08 May 2006

Meme Time

From Mixolydian Mode:

Grab the nearest book.
Open it to page 161.
Find the fifth sentence.
Post the text of the sentence along with these instructions.
Don’t search around and look for the coolest book you can find. Do what’s actually next to you.


There aren't actually five sentences on the page, but the fifth thing punctuated with a period is: "M. J. E. Senn, Masters and Pupils, aduiotapes of lectures by Lawrence S. Kubie, Jane Loevinger, and M. J. E. Senn, presented at meeting of the of the Society for Research in Child Development, Philadelphia, March 1973 (Chicago: University of Chicago Press, 1974)."

It's an example of the form for a note citing a sound recording, from A Manual for Writers of Term Papers, Theses, and Dissertations, Sixth Edition by Kate L. Turabian--the style manual I'm obliged to use for my thesis.

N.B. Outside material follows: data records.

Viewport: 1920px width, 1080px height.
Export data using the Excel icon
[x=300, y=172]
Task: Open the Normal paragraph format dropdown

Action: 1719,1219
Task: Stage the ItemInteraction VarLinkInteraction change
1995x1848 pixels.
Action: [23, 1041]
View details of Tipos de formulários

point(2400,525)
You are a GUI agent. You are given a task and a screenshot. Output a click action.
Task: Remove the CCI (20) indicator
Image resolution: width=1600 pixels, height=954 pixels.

The next nearest book provides the following (I'm counting the half-sentence at the top of the page as 1): "'Fifty points from Gryffindor for lateness, I think,' said Snape." (Harry Potter and the Half-Blood Prince--not my copy but my apartment mate's. As I have temporarily moved my laptop to the living room, there is stuff belonging to other people around too. The next nearest book belonging to me is the library copy of Brideshead Revisited, but it only offered "I happen to know," which is not very interesting.)